Dr Ada Cheung, a consultant endocrinologist and researcher at Melbourne’s Austin Hospital, has recently been awarded a grant to investigate the effects of cross-sex hormone therapy on the bones of transgender individuals. She tells us about her work which she hopes will ultimately improve the quality of healthcare for trans and gender diverse individuals.
Can you describe the aim of your research in 10 words?
To advance healthcare for trans and gender diverse individuals.
What do you know/have discovered about this topic so far?
Cross-sex hormone therapy for gender dysphoria is used to alleviate distress and allows an individual to transition to their desired gender. It can significantly improve quality of life, psychological distress and suicide rates in the large majority of patients. Transgender individuals also offer a unique model to understand the effects of testosterone and oestrogen on the body. Despite cross-sex hormone treatments being prescribed indefinitely, there is very little research on the long-term effects, particularly on bone health and osteoporosis.
This makes it difficult to provide evidence based care. Given the importance of testosterone and oestrogen in maintaining bone mass, we hypothesise that cross-sex hormone therapy will have deleterious effects on bone microstructure in both male-to-female individuals and female-to-male individuals. Understanding bone microstructure in transgender individuals may provide impetus to increase monitoring and optimisation of bone health, or if the hypotheses are not supported, provide evidence to limit potentially unnecessary investigations.
What aspect of this research excites you the most?
The decision from Austin Medical Research Foundation to offer their largest grant to support a project about transgender individuals for the first time is in itself a huge advance and provides important recognition. We are so grateful. This grant is going to enable us to kickstart this research program, to gather pilot data and investigate the biological actions of testosterone and oestrogen on bone, whilst also being able to provide information to inform healthcare of trans and gender diverse individuals undergoing cross-sex hormone therapy.
What’s your Holy Grail – the one thing you’d like to achieve in your research?
To improve access to, and the quality of healthcare for trans and gender diverse individuals, and to reduce the attempted suicide rate from 40% to zero (or at least on par with the general population).
What has been/will be your biggest hurdle?
Lack of acceptance and discrimination – also known as transphobia – occurs in the community, but also amongst health professionals, often stemming from a lack of understanding and awareness. This is the biggest hurdle. Identifying as trans or gender diverse is a biological and not a lifestyle choice. Open-mindedness can make a world of difference.
How long before your work impacts patient care?
To produce good quality research takes a long time. We are just at the beginning!
Who has inspired you and why?
- My patients inspire me. The challenges they face, their strength and persistence in adversity. They know much more than I do.

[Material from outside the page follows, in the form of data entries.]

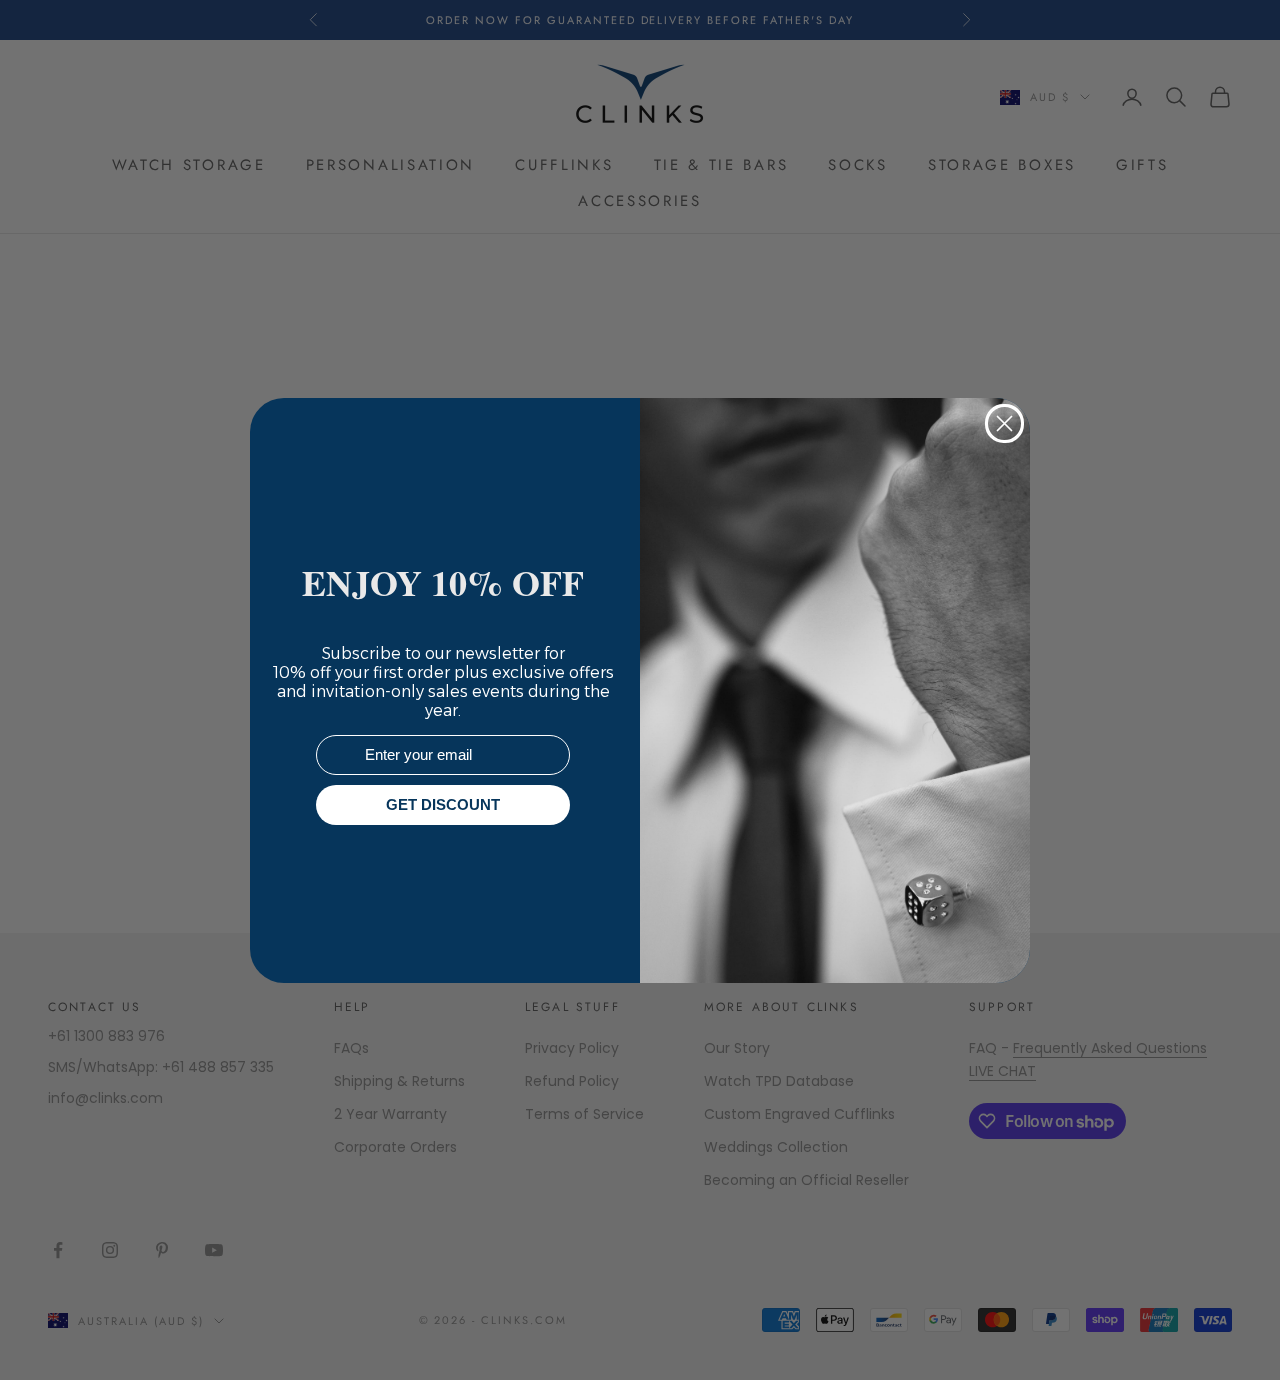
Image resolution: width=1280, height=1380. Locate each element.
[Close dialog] (1004, 423)
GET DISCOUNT (443, 804)
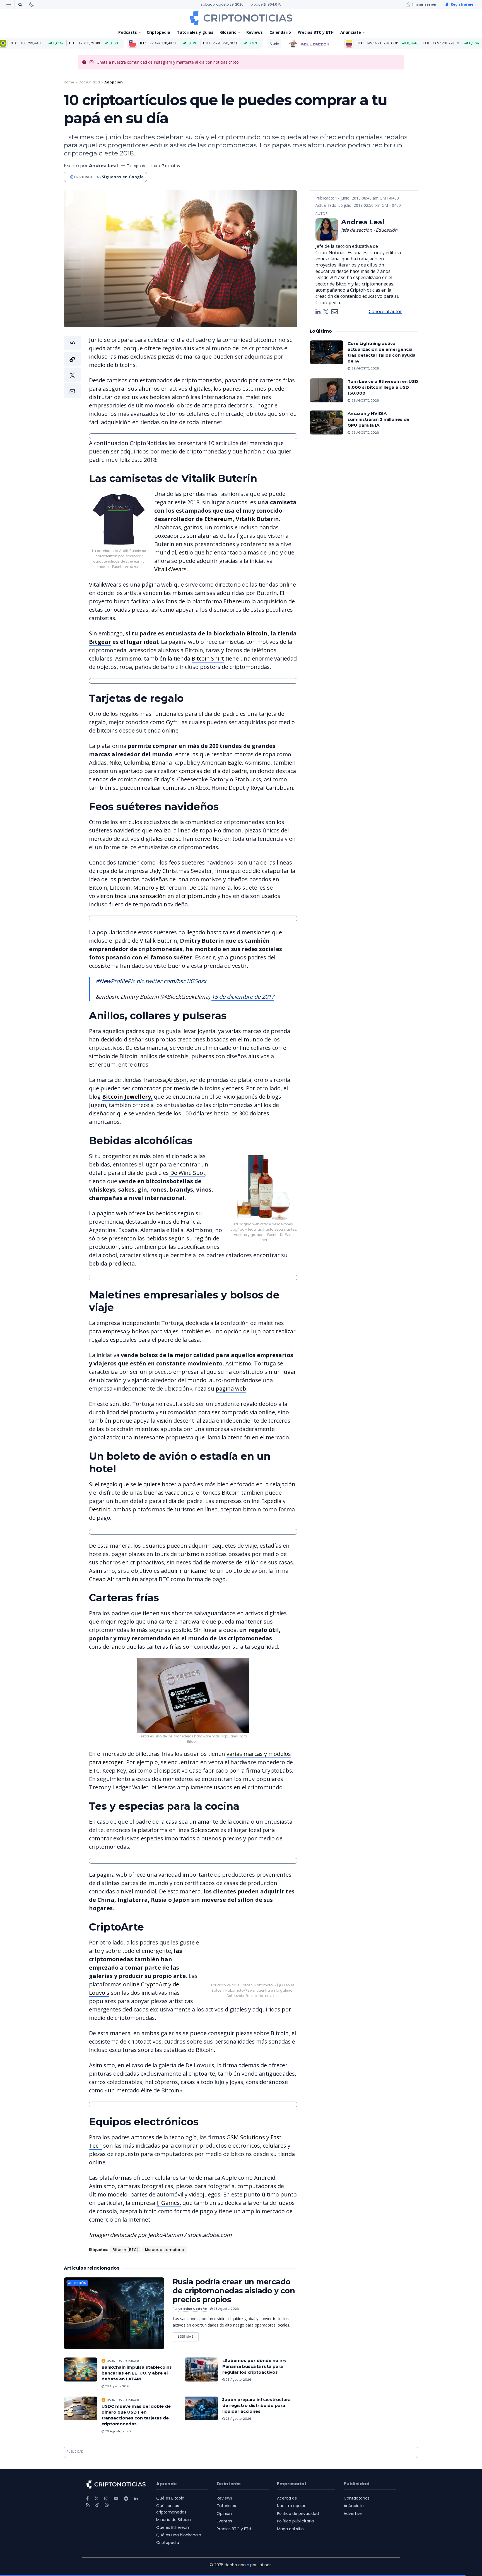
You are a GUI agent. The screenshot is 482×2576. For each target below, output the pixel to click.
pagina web (231, 1388)
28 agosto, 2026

- I’ve also been so inspired by Daniel Flynn, the founder of the Thankyou group. He has an incredible story of perseverance and determination to turn an idea into reality. He inspired me to challenge the way things are done. No matter the circumstances, everyone has the power to change stuff, one small step at a time.
- Most of all, my children inspire me. This may sound idealistic, but I really want them to grow up in a world where diversity is celebrated and where they are accepted, regardless of gender, race, sexuality, religion or beliefs, provided that they are not causing any harm to others.
If you could only keep three possessions, what would they be?
My iPhone, my bike, and my coffee cup. I couldn’t get around without them.